The last glacial maximum ended about 11 000 years ago and that’s how long the Finnish landscape has been free of the contenental ice sheet even 3 to 4 kilometres thick. And that is the reason why I am living on an ancient sea floor. All that ice pushed the Earth’s crust down creating a kind of a dent on the crust. When the ice slowly melted away and the ice sheet retreated back towards the north pole, water filled that dent creating a sea. Once free of the weight of the ice, the crust begun to rebound. Post-glacial rebound it is called. That means that every year the land here rises from the sea a little and the actual landmass of the country increases. It’s not much, approx. 5 mm per year, but give it enough time and it will change the face of the earth around here.

So where I now live it used to be sea about 3000 years ago and you can still see it in the landscape. It’s pretty open and level up here. There are small ridges left over by the retreating ice but between them it is rather flat. If you know what to look for, you can see where the ancient beaches have been, and here and there you can see how the now gone see has arranged the sand that once was at the bottom of it into wave like dunes.

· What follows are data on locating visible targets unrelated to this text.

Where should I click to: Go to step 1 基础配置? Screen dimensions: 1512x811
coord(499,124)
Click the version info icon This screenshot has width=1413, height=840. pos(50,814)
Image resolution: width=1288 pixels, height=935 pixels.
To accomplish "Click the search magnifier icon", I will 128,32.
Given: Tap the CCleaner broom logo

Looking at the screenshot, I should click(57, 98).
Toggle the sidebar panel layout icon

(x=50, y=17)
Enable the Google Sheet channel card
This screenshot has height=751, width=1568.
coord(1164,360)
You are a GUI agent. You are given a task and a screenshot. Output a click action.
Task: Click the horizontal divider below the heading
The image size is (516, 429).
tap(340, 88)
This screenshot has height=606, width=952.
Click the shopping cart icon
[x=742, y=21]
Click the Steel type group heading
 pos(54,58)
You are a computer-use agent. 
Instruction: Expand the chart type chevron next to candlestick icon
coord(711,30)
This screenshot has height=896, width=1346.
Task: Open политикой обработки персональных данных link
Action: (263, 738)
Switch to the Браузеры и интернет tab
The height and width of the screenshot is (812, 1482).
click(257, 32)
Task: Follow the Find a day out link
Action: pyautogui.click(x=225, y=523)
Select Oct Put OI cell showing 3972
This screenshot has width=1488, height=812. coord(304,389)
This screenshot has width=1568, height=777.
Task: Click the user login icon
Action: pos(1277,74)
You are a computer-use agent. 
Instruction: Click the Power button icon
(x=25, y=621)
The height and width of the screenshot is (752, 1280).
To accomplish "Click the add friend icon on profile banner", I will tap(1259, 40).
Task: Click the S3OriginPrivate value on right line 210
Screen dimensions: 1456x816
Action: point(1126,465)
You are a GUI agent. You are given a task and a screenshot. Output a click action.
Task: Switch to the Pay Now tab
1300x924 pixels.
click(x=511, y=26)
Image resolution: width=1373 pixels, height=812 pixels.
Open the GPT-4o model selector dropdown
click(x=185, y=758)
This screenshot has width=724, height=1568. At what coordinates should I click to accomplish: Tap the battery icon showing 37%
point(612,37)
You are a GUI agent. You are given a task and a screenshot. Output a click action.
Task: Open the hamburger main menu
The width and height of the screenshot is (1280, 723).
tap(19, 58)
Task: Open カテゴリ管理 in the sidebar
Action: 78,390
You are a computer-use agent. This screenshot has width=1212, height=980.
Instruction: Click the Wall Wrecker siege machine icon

I love the openness. The sky is vast, almost limitless. Clouds are the main feature of the landscape and since we are still pretty close to the sea (a bit over 20 km) we get a great variety of clouds here. There are types that you see only during summer and those that herald snow in the late autumn. Even the slightest change in the cloud coverage changes the light, and suddenly you have a completely different mood over the landscape.

The two sketches were made of the roughly same view along our daily dog walk. Nothing much in landscape changed in between except for the sky. The white things in the picture below are huge round hay bales wrapped in white plastic to preserve them for winter feeding. We call them dinosaur eggs – not quite lovingly.